COMPITO ASSEGNATO 1 |
Per favore, trasforma in un elenco JSON di stringhe le righe delle voci, dall'inizio delle voci fino alla riga che contiene "DOCENTI (458, 115)" compresa, una stringa per riga e senza righe vuote. Escludi le immagini dalla risposta.
- - -
ROMA – La Cina espande la sua influenza nel mondo e in Africa lo fa anche con le news. A Nairobi, capitale del Kenya, i cinesi hanno impiantato una stazione tv con 150 fra giornalisti e tecnici: è la succursale kenyiota della tv di stato cinese, la China Global Television Network (CGTN). Sono tre piani di un edificio elegante, nel centro di Nairobi, come riferisce Bartholomäus Grill del settimanale tedesco Spiegel.

Negli ultimi venti anni, spiega il giornalista tedesco, la Cina è diventata il più forte partner economico dell’Africa, con un volume di scambi annuali di oltre 200 miliardi di dollari, una cifra molto più alta degli scambi africani con gli Stati Uniti o con le ex potenze coloniali come la Francia e il Regno Unito. La misura dell’espansione dell’influenza cinese in Africa è data dagli investimenti fatti in vari Paesi: in Algeria 23 miliardi di dollari, Egitto 24,4, Etiopia 23,9, Angola 24,1. La Cina ha investito di più in Nigeria, 50 miliardi di dollari, ricca di risorse naturali. In Kenya, 16,8 miliardi di dollari.
- - -
COMPITO ASSEGNATO 2 |
Riassumi in forma di elenco il paragrafo dell'articolo che inizia con "Negli ultimi venti anni", mantenendo i fatti principali.

SEZIONE DATI |
- - -
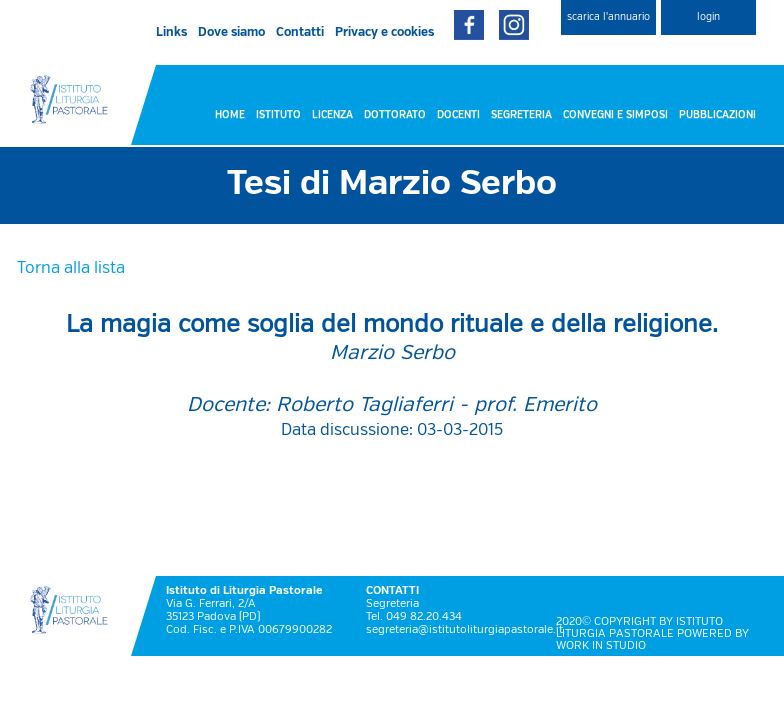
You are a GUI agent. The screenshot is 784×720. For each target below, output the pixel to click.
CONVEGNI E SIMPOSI (615, 115)
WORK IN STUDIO (601, 645)
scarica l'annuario (608, 17)
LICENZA (332, 115)
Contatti (300, 33)
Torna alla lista (71, 269)
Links (171, 33)
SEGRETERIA (521, 115)
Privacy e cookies (384, 33)
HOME (230, 115)
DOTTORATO (395, 115)
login (708, 17)
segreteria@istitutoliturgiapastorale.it (464, 629)
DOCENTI (458, 115)
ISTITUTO (278, 115)
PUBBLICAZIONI (717, 115)
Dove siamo (231, 33)
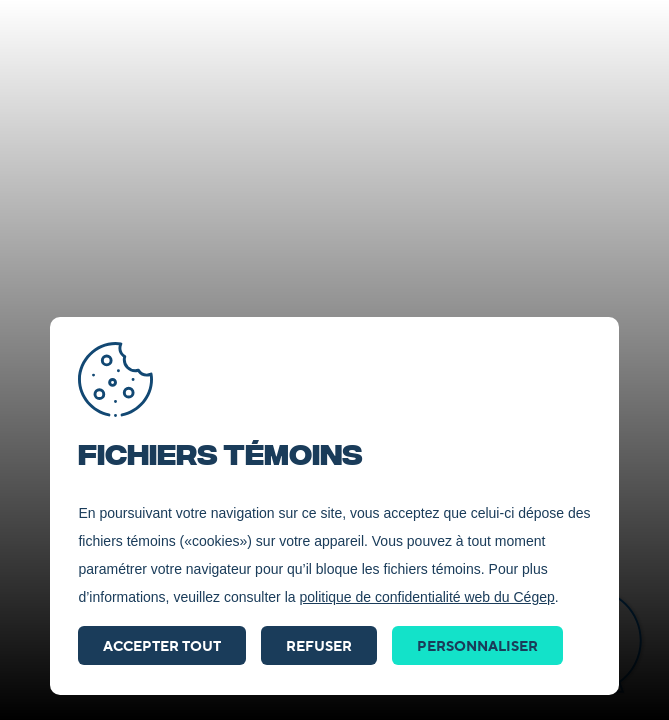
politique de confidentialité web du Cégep (426, 597)
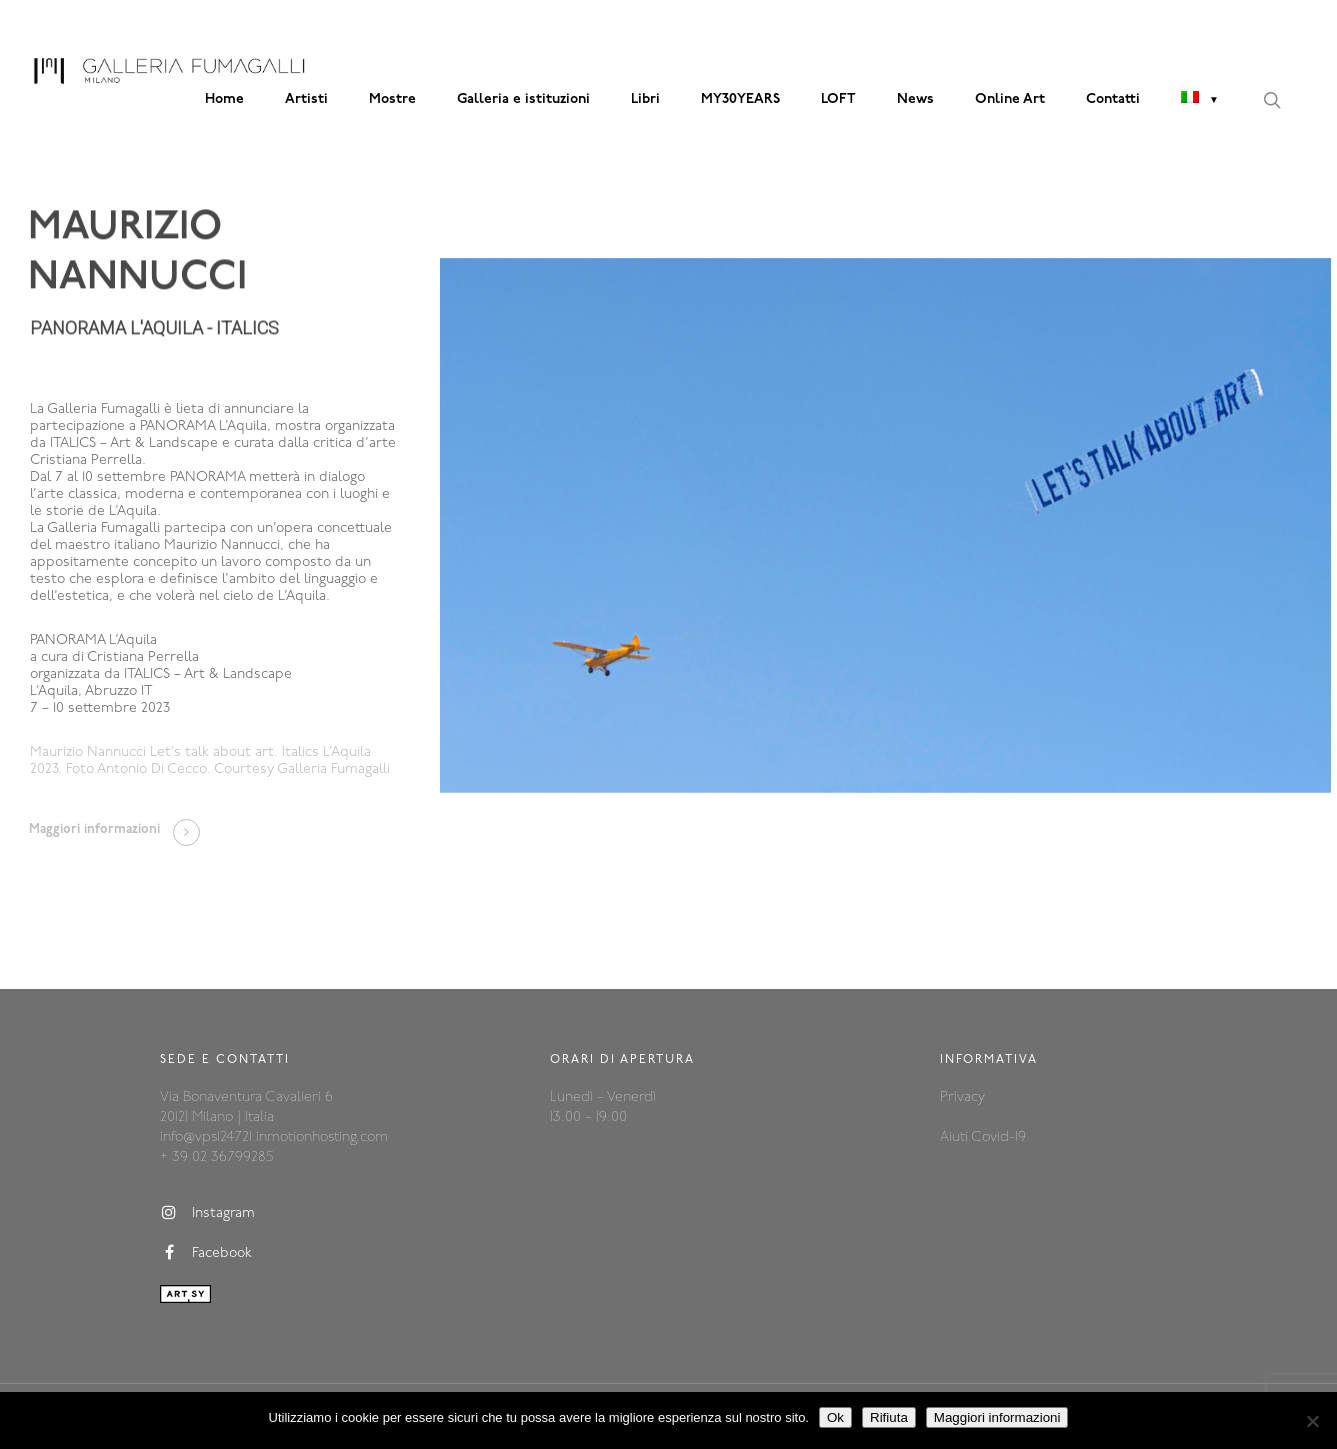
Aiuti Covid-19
- - -
RISPOSTA CORRETTA 1 |
[
  "You are a GUI agent. The screenshot is 784×720. For each target below, output the pixel to click.",
  "CONVEGNI E SIMPOSI (615, 115)",
  "WORK IN STUDIO (601, 645)",
  "scarica l'annuario (608, 17)",
  "LICENZA (332, 115)",
  "Contatti (300, 33)",
  "Torna alla lista (71, 269)",
  "Links (171, 33)",
  "SEGRETERIA (521, 115)",
  "Privacy e cookies (384, 33)",
  "HOME (230, 115)",
  "DOTTORATO (395, 115)",
  "login (708, 17)",
  "segreteria@istitutoliturgiapastorale.it (464, 629)",
  "DOCENTI (458, 115)"
]

RISPOSTA CORRETTA 2 |
- Negli ultimi venti anni la Cina è diventata il più forte partner economico dell'Africa.
- Gli scambi annuali superano i 200 miliardi di dollari, molto più di quelli con Stati Uniti, Francia e Regno Unito.
- Investimenti cinesi: Nigeria 50 miliardi di dollari (la cifra più alta), Egitto 24,4, Angola 24,1, Etiopia 23,9, Algeria 23, Kenya 16,8.